Data to process
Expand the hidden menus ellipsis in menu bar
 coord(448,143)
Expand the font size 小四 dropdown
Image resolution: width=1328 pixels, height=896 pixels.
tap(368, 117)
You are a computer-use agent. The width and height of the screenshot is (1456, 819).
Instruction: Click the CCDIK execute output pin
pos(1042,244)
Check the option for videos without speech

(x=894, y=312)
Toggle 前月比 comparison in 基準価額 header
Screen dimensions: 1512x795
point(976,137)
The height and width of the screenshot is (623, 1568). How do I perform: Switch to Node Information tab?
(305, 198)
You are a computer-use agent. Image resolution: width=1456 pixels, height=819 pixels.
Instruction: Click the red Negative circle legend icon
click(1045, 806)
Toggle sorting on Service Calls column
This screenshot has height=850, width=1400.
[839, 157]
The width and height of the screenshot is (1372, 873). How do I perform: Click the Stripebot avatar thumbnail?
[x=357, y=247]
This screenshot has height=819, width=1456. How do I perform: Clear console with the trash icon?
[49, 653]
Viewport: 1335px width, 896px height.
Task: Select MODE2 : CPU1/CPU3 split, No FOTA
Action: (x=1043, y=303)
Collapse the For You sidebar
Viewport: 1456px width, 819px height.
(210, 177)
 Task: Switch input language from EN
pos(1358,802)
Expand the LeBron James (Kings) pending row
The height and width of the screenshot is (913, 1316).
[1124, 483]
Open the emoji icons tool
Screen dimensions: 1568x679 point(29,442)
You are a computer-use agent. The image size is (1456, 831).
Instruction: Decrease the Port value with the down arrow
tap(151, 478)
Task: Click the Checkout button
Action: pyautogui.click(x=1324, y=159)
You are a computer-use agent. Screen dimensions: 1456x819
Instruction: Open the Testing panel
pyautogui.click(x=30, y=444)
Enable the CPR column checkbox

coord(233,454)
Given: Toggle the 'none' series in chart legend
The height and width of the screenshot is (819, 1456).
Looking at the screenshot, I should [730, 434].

Problem details
Look through the entries above for the word "computer". Copy every line where it shows up.

Exercise solution
You are a computer-use agent. The width and height of the screenshot is (1456, 819).
You are a computer-use agent. Image resolution: width=1456 pixels, height=819 pixels.
You are a computer-use agent. The image size is (1456, 831).
You are a computer-use agent. Screen dimensions: 1456x819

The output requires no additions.